Page text:

○ ○ ○

Simon Glass Jan. 4, 2012, 5:36 a.m. UTC | #1
Hi Graeme,

On Sun, Jan 1, 2012 at 8:09 PM, Graeme Russ <graeme.russ@gmail.com> wrote:
> Use the base address of the 'F' segment as a pointer to the global data
> structure. By adding the linear address (i.e. the 'D' segment address)
> as the first word of the global data structure, the address of the
> global data relative to the 'D' segment can be found simply, for
> example, by:
>
>        fs movl 0, %eax
>
> This makes the gd 'pointer' writable prior to relocation (by reloading
> the GDT) which brings x86 into line with all other arches

What is the GDT?

○ ○ ○

Dataset section:
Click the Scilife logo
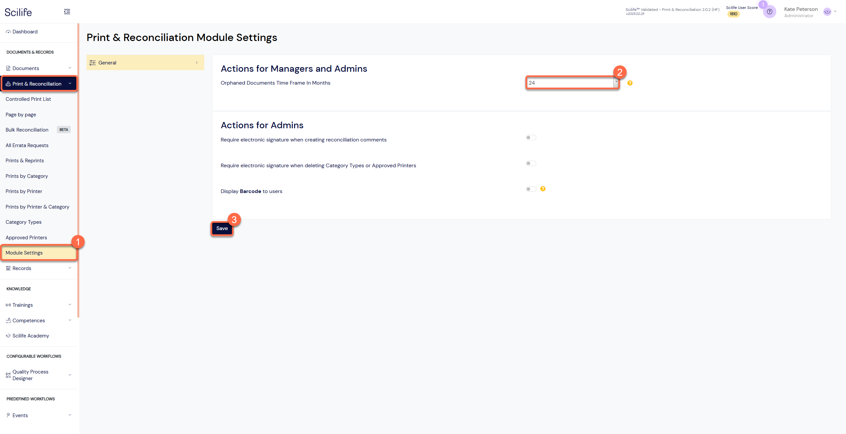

○ ○ ○

Tasks for this exercise:
a: In the mailing list excerpt, which segment's base address is used as a pointer to the global data structure?
b: Swap "linear address" for "flat address" in the mailing list excerpt, then write out the passage starting with "On Sun, Jan" and going on through "the 'D' segment address)".

Results of the tasks:
a: The 'F' segment's base address.

b:
On Sun, Jan 1, 2012 at 8:09 PM, Graeme Russ <graeme.russ@gmail.com> wrote:
> Use the base address of the 'F' segment as a pointer to the global data
> structure. By adding the flat address (i.e. the 'D' segment address)